Description of the task: Word for word, set down the records and skip each picture.

[Stored data]
+ + + + + + +

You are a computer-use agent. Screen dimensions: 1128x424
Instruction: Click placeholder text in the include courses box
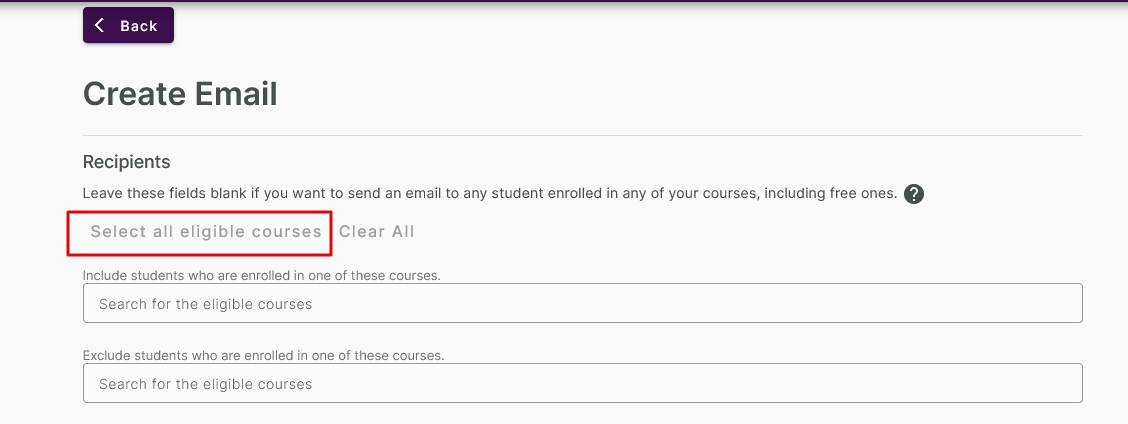206,304
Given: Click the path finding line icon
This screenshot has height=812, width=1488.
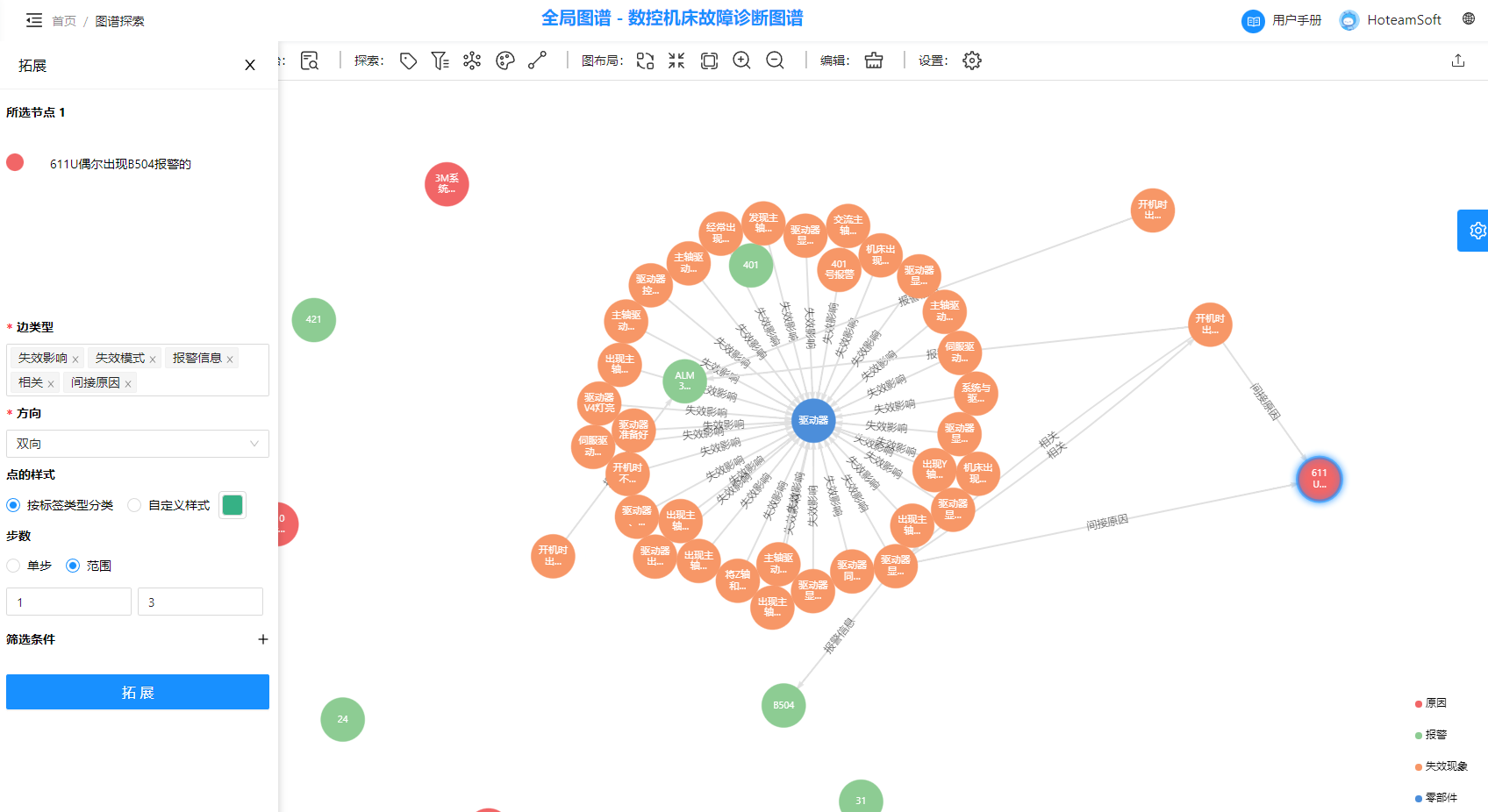Looking at the screenshot, I should point(537,61).
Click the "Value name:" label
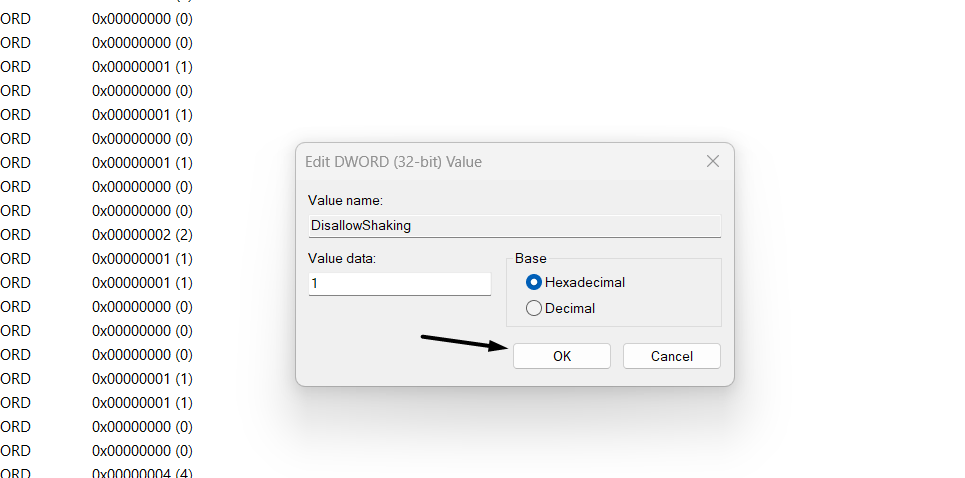The height and width of the screenshot is (478, 965). click(x=344, y=201)
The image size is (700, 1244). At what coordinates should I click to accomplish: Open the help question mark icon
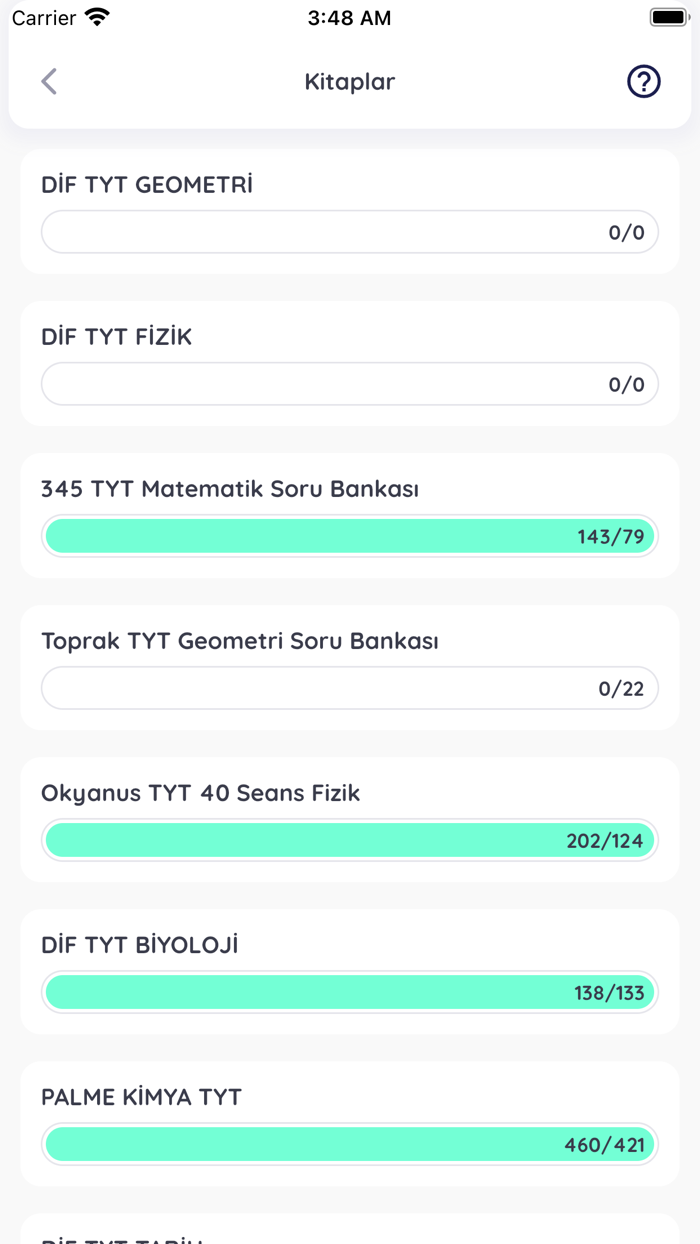[x=643, y=81]
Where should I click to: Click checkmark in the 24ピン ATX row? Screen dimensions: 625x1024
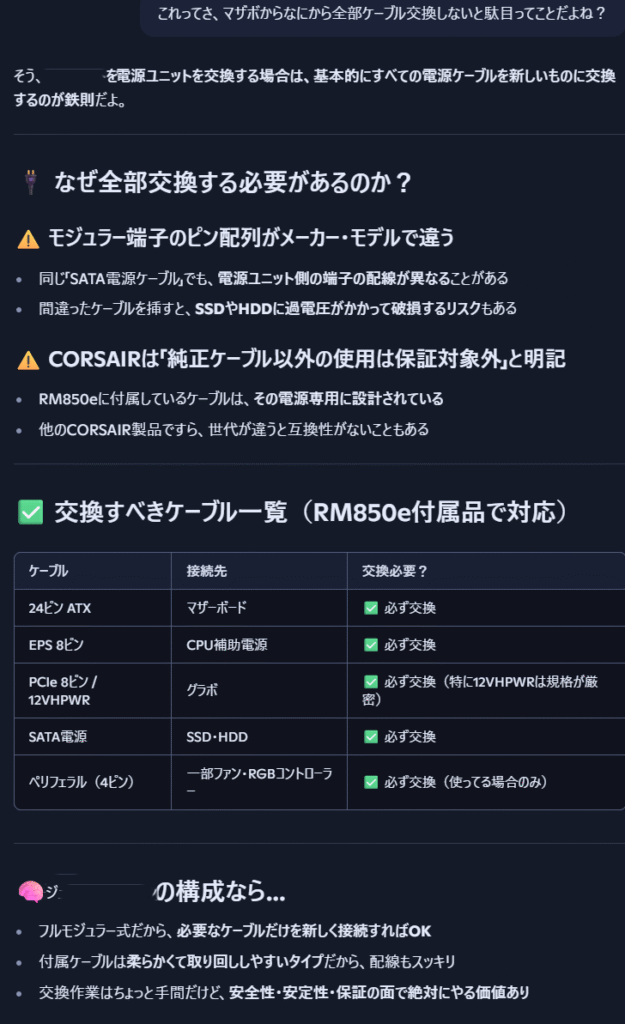pos(371,608)
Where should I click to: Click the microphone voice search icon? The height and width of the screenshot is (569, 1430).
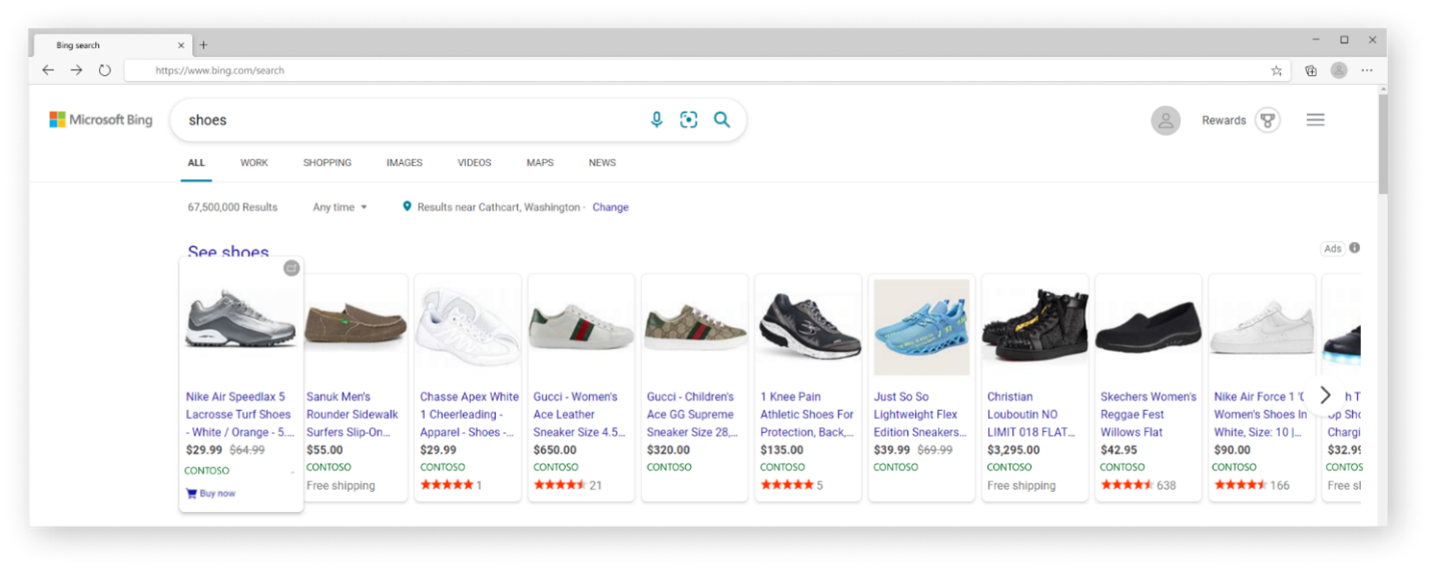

+ + + + + + +

Task solution:
You are a computer-use agent. Screen dimensions: 1128x424
Instruction: Click placeholder text in the include courses box
206,304
Given: Click the path finding line icon
This screenshot has height=812, width=1488.
Looking at the screenshot, I should point(537,61).
Click the "Value name:" label
The height and width of the screenshot is (478, 965). click(x=344, y=201)
The image size is (700, 1244). At what coordinates should I click to accomplish: Open the help question mark icon
[x=643, y=81]
Where should I click to: Click checkmark in the 24ピン ATX row? Screen dimensions: 625x1024
pos(371,608)
Where should I click to: Click the microphone voice search icon? The height and width of the screenshot is (569, 1430).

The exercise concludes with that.